O gabinete do primeiro-ministro do Paquistão autorizou, nesta quarta-feira (7), as Forças Armadas do país a tomar “ações correspondentes” para retaliar a Índia pelos ataques com mísseis de ontem. A informação surge após o país chamar o ataque indiano de “ato de guerra” e eleva a tensão na Ásia.
Em reação, a Índia disse a enviados estrangeiros que vai responder se o Paquistão retaliar, de acordo com fontes citadas pela agência “Reuters”.
A Índia disparou mísseis contra o Paquistão na terça-feira no que disse ter sido uma retaliação a um massacre de turistas indianos no mês passado. O Paquistão afirmou que mais de 20 pessoas, incluindo crianças, foram mortas.
Os ataques atingiram pelo menos nove locais “onde ataques terroristas contra a Índia foram planejados”, informou o Ministério da Defesa da Índia.

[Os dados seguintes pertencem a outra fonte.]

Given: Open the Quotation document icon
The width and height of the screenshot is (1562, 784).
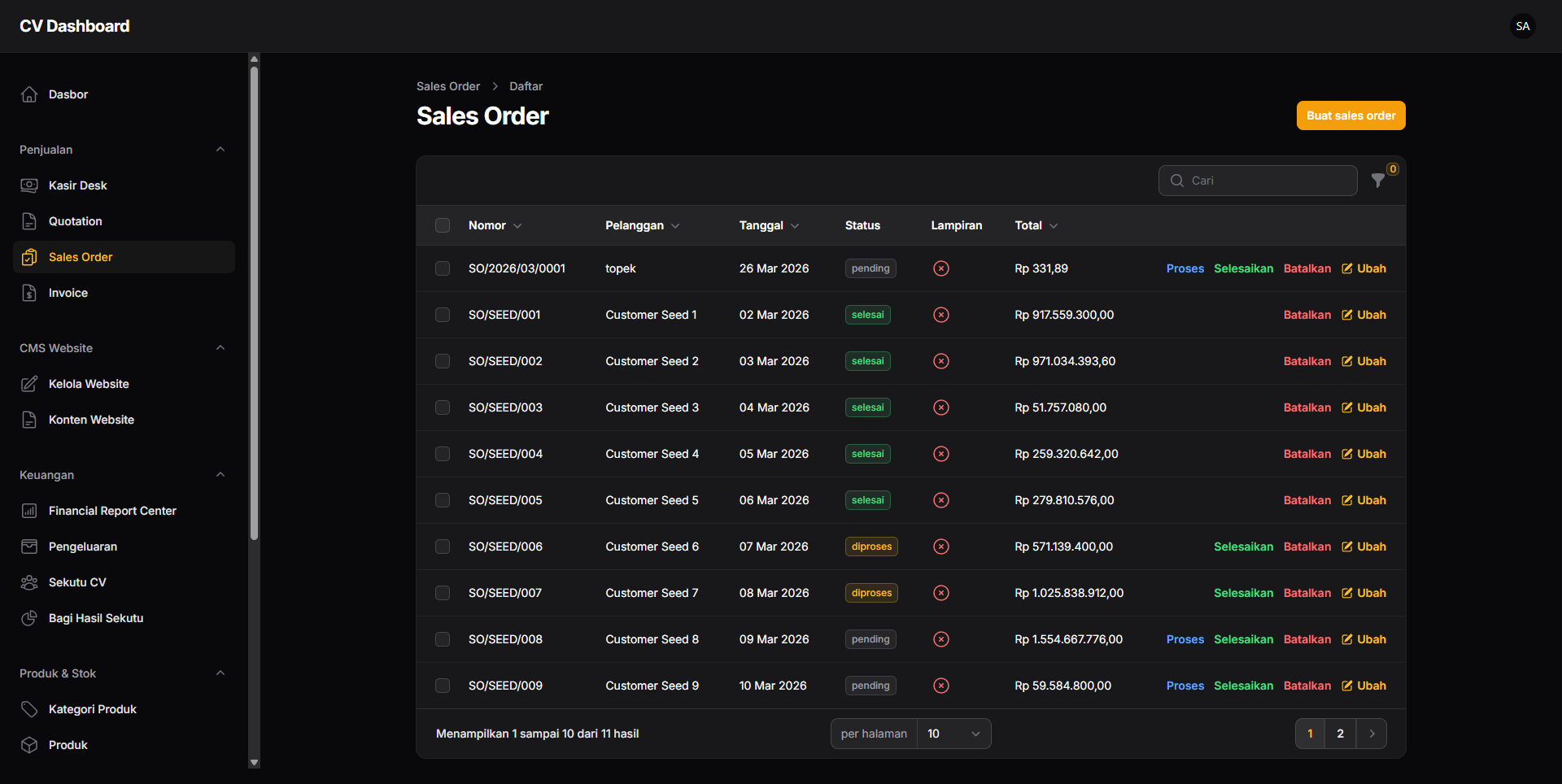Looking at the screenshot, I should click(29, 220).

O exército paquistanês afirmou que os mísseis atingiram seis locais na Caxemira administrada pelo Paquistão e na província de Punjab, no leste do país.
O Paquistão alegou ter abatido vários caças indianos. Três aviões caíram sobre vilarejos em território controlado pela Índia, e houve intensa troca de tiros entre as partes. Pelo menos sete civis também foram mortos na região por bombardeios paquistaneses, segundo a polícia e médicos indianos.

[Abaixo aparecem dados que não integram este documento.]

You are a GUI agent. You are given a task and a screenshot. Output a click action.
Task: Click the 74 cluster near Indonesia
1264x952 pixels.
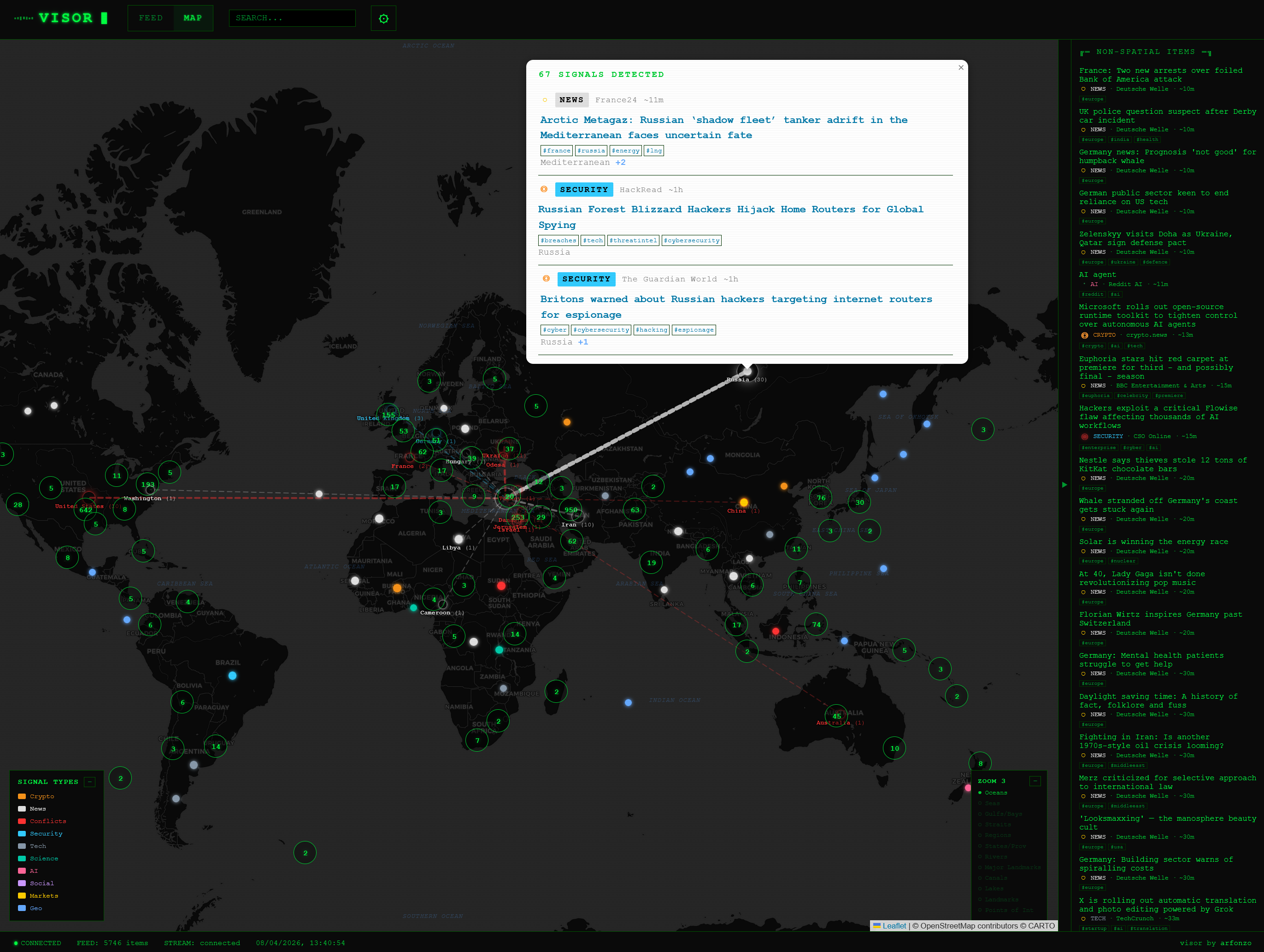click(816, 624)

As tensões aumentaram entre os países vizinhos, que possuem arsenal nuclear, desde um ataque em abril, no qual homens armados mataram 26 pessoas, a maioria turistas hindus indianos, na Caxemira controlada pela Índia.
A Índia acusa o Paquistão de estar por trás do ataque, reivindicado por um grupo autodenominado Resistência da Caxemira. A Índia afirmou que o grupo tem ligações com o Lashkar-e-Taiba, um grupo militante paquistanês dissolvido. Islamabad nega envolvimento.
Índia e Paquistão travaram duas de suas três guerras pela região da Caxemira, que é dividida entre eles e reivindicada por ambos.